Illegitimate child entitled to share from father’s inheritance

Dear PAO,
I have a daughter with my ex-boyfriend. My ex-boyfriend acknowledged our daughter as his child and he even signed my daughter’s birth certificate. I recently found out, however, that my ex-boyfriend already passed away and that he left another child with his wife. Because of this, I want to know if there is any chance that my daughter can get any inheritance from his father since I know for a fact that my ex-boyfriend is well-off. I tried to communicate and discuss this with the family of my ex-boyfriend but I was told that my child has no right to inherit from her father and that she is not going to get anything. I just want to know if my child has a right to claim inheritance from her father even if she is an illegitimate child and how much will my daughter get from her father. I hope you can advice me on this matter. Thank you!             
Delilah
Dear Delilah,
Philippine laws provide for the rights of children, both legitimate and illegitimate, to inherit from their parents. Article 887 of the Civil Code of the Philippines enumerates the list of compulsory heirs, including illegitimate children along with legitimate children of the deceased, as among those entitled to compulsory inheritance from pieces of property left by the deceased parents. And in relation to this, the portion of the property left by a deceased parent for their children is called legitime, which is defined by law as:
“Legitime is that part of the testator’s property which he cannot dispose of because the law has reserved it for certain heirs, who are, therefore, called compulsory heirs” (Art. 886, Civil Code of the Philippines).

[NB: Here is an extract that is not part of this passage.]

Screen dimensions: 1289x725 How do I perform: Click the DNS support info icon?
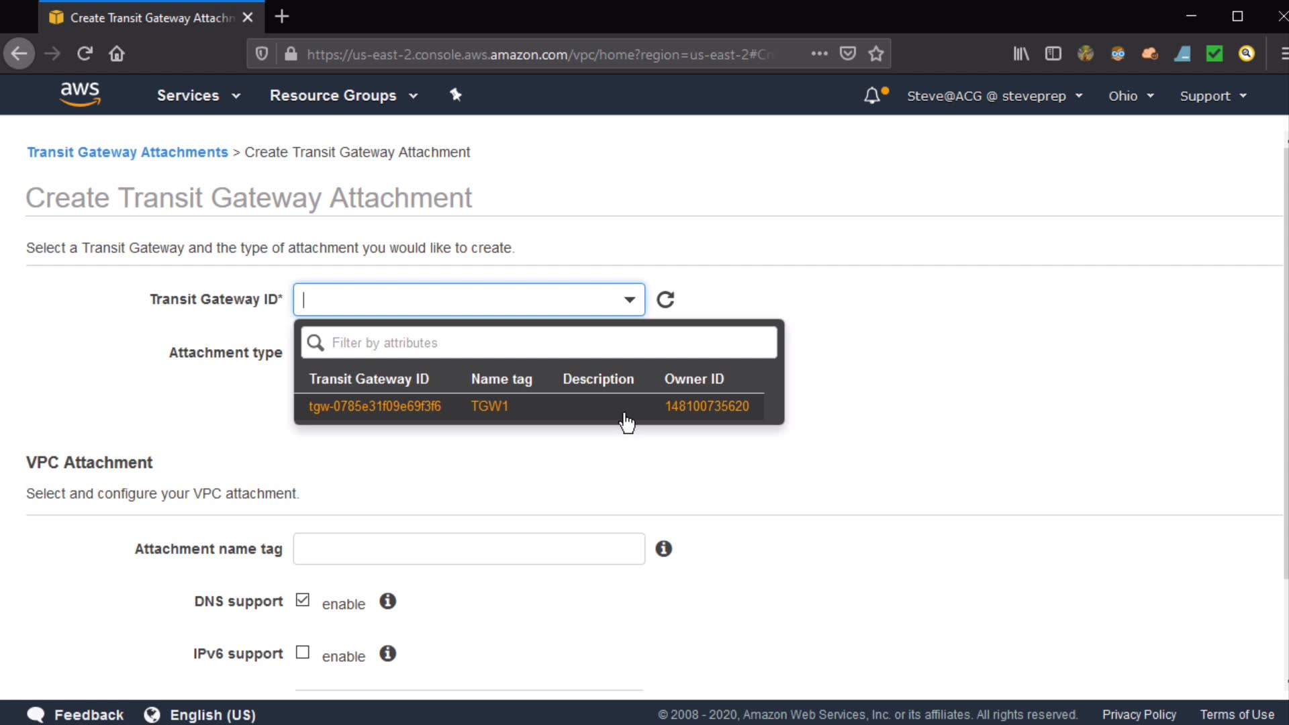(387, 601)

As stated in this cited law, legitimes are reserved for compulsory heirs. And since illegitimate children, such as your daughter, are recognized under the law as compulsory heirs, then it follows that she is also entitled to a share in the property left by her father that is reserved by law for her. Thus, there is no basis in the claim of your ex-boyfriend’s family that your daughter has no right to inherit from her father.
Note however that before illegitimate children can be considered as compulsory heirs, there is still a requirement for them to duly prove their filiation with their deceased parent. And in your situation, since you have mentioned that the father of your daughter signed her birth certificate, this is an acknowledgment of his relation as a father, which is a sufficient proof of his filiation to your daughter. Therefore, the status of being an illegitimate child of your daughter, by itself, is not an impediment to her right to inherit from her deceased father.

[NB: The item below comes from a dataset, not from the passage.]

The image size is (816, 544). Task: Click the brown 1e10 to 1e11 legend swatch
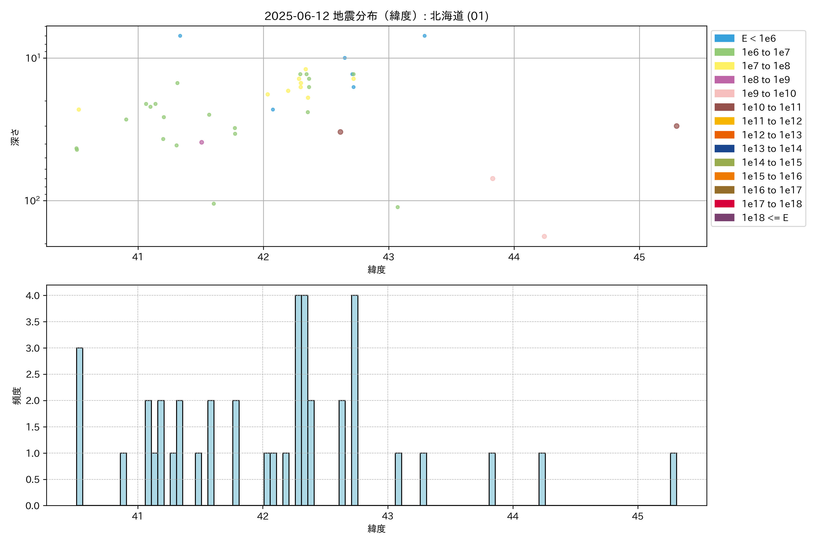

Finally, with regard to the share of your daughter from the legitime of his father, it is important to note that the law also provides for the size of the share to be received by an illegitimate child compared with the share of a legitimate child. The law states that an illegitimate child shall receive a share equivalent to half of the share that will be received by a legitimate child who in turn shall receive a share of half of the value of the whole legitime (Art. 895, Civil Code of the Philippines). As an example, if the total value of the legitime left by a deceased is two million pesos (P2,000,000.00), a legitimate child shall receive one million pesos (P1,000,000.00) from it, while an illegitimate child is entitled to only five hundred thousand pesos (P500,000.00), which is half of the value received by the legitimate child. Thus, although your daughter is entitled to a share in the legitime, the size of her share is limited by this provision of the law.
Again, we find it necessary to mention that this opinion is solely based on the facts you have narrated and our appreciation of the same. The opinion may vary when the facts are changed or elaborated.
We hope that we were able to enlighten you on the matter.